Quatrièmement, nous n’avons plus de joueurs capables de tirer de loin. Souvent. Et de les mettre au fond. Genre Ludo Coeck, Luc Nilis ou Enzo Scifo. À l’époque de Nilis, quand on jouait en Coupe d’Europe, je jubilais lors du match away parce que je savais, j’étais sûr, qu’il en mettrait une au fond. Il m’a rarement décu.

Cinquièmement, la gestion des coups de pied arrêtés est une catastrophe. Coups francs approximatifs, corners mal donnés, etc. Où est passée la technique ? Quand on n’a pas d’artistes, quand on n’a pas d’automatismes, la gestion des coups de pied arrêtés peut, doit faire basculer un match. Pour l’adversaire, il faut pouvoir lire la panique dans les yeux quand on siffle un coup franc pour les mauves. Et naturellement, savoir provoquer ce genre de fautes. Là, on n’est nulle part. Il suffit de regarder (pas trop longtemps, ça ferait mal aux yeux) du côté des blauw and zwart pour voir une différence. 

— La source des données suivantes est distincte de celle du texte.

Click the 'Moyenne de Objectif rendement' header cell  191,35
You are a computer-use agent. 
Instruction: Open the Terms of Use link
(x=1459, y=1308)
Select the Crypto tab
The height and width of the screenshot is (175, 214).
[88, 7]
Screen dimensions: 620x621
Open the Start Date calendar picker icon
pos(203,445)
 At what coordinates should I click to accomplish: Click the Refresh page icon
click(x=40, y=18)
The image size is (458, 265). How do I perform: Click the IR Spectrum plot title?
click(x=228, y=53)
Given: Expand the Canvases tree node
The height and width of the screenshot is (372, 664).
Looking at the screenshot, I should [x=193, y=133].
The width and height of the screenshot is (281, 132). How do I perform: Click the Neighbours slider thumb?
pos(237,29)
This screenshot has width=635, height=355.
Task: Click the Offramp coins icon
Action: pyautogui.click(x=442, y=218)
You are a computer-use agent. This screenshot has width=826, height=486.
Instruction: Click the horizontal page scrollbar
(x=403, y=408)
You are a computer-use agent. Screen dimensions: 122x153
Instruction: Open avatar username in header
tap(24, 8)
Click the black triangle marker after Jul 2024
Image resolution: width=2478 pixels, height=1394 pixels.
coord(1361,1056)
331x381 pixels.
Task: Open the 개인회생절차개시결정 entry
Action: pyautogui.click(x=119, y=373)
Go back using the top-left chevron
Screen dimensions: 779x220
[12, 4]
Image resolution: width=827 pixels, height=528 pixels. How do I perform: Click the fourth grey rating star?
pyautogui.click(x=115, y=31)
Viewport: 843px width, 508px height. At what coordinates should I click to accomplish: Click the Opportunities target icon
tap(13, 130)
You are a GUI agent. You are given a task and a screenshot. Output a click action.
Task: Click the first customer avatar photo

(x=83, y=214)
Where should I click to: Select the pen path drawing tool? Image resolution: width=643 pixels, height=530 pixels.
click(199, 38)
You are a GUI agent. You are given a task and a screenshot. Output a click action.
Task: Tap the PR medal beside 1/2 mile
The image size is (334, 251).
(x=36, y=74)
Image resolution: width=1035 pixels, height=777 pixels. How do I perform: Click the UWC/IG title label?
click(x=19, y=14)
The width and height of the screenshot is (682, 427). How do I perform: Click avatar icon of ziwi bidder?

Enfin, il faut un fond de jeu, idéalement, qui soit le même depuis les équipes d’âges jusqu’à l’équipe A (cf Ajax). Et un entraineur avec une vraie vision de jeu, élément qui nous manque tant depuis le regretté Jean Dockx. 

Il y aurait plein d’autres choses à dire sur la gestion du club, mais je ne voudrais pas lasser le lecteur. Un fils Vanden Stock plus adepte du golf que du foot, un Philippe Collin qui tire les ficelles et un Van Holsbeek à la gestion chaotique, plus le passage douloureux d’une gestion familiale à la culture d’une société anonyme, le mal est bien plus grand qu’il n’y parait. Il est urgent de doter le club d’un vrai connaisseur (un ancien ?) qui joue enfin le rôle de manager. Et de laisser à notre ami Herman ou un autre l’inévitable paperasse. Acheter un brésilien pour jouer au back alors qu’il est numéro 10 montre qu’on a vraiment touché le fond.

Le challenge est simple, mais périlleux. Ou le Sporting s’en sort, se renouvelle, renaît de ses cendres actuelles ou il finira comme l’Union Saint-Gilloise ou le RWDM à ne gérer que de lointains souvenirs. Je formule le meilleur, mais je crains le pire."